- Problem to solve: What needs reproducing is the run of lines in the data below starting at the line with "Given: Click Duplicate in the toolbar" and ending at the line with "Instruction: Show the Substitutes tab", both ends included. Copy it exactly, without pictures, and add nothing.

------ Input for this task

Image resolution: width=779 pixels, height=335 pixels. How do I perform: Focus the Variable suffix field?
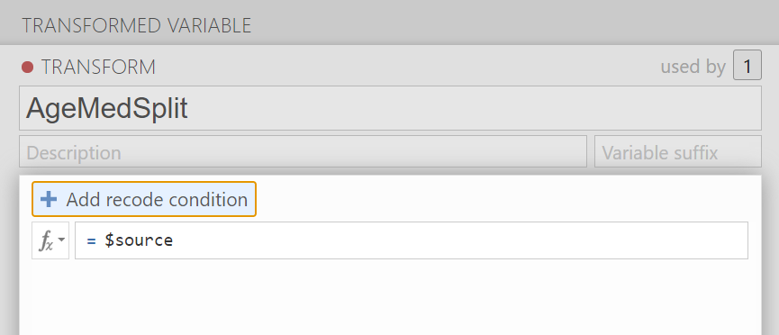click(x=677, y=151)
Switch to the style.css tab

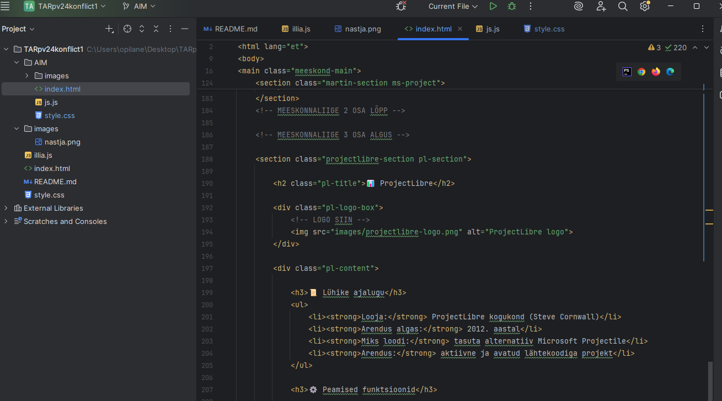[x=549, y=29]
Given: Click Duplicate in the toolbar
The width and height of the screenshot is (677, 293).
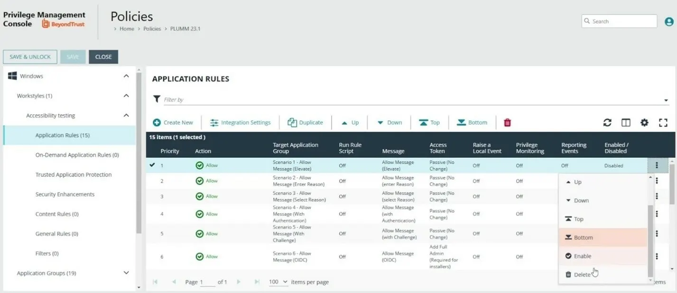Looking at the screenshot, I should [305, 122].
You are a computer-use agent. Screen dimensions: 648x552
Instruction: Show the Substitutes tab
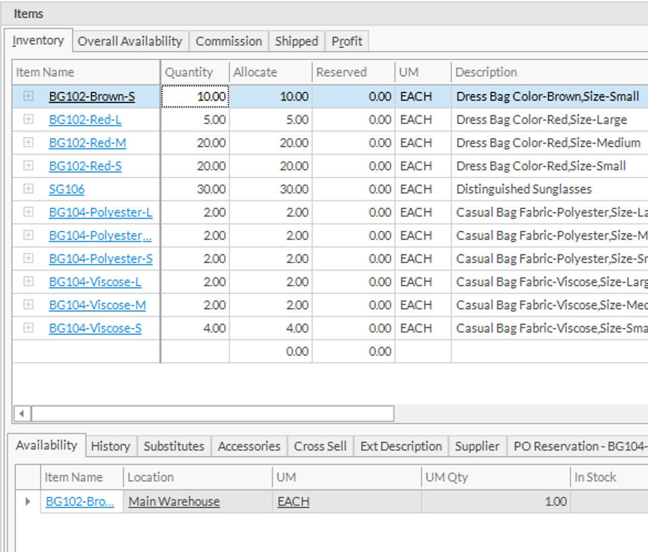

------------
------ Input for this task

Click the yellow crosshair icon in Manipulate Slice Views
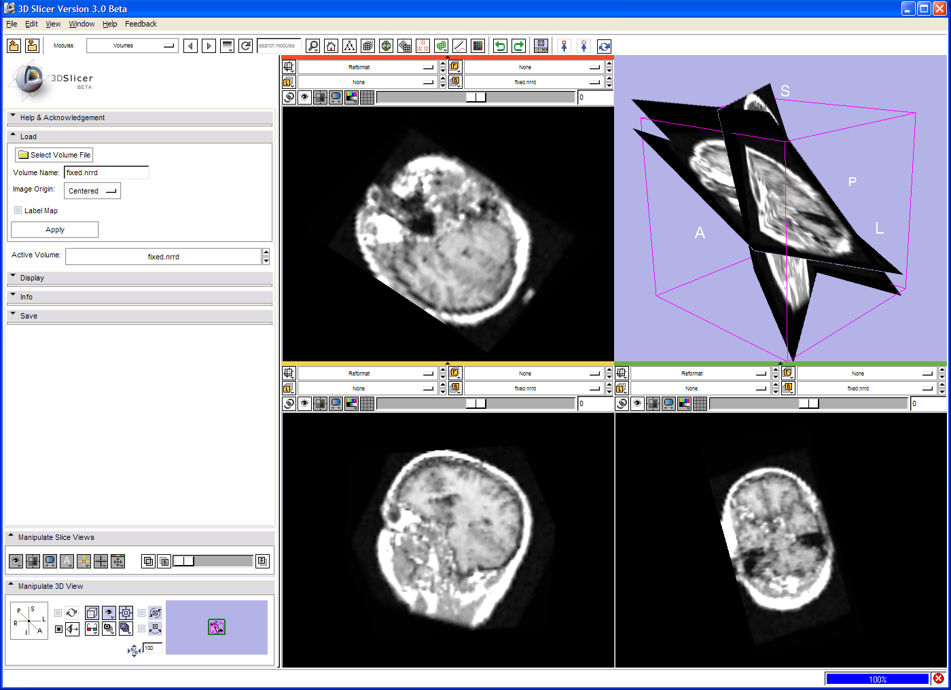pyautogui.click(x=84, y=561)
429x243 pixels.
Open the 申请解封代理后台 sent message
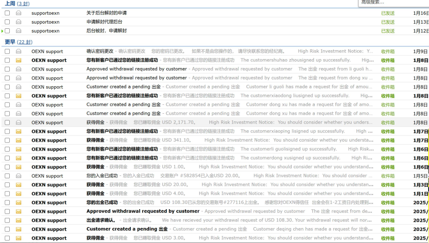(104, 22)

------------

- Written solution:
Given: Click Duplicate in the toolbar
The width and height of the screenshot is (677, 293).
Looking at the screenshot, I should [305, 122].
You are a computer-use agent. Screen dimensions: 648x552
Instruction: Show the Substitutes tab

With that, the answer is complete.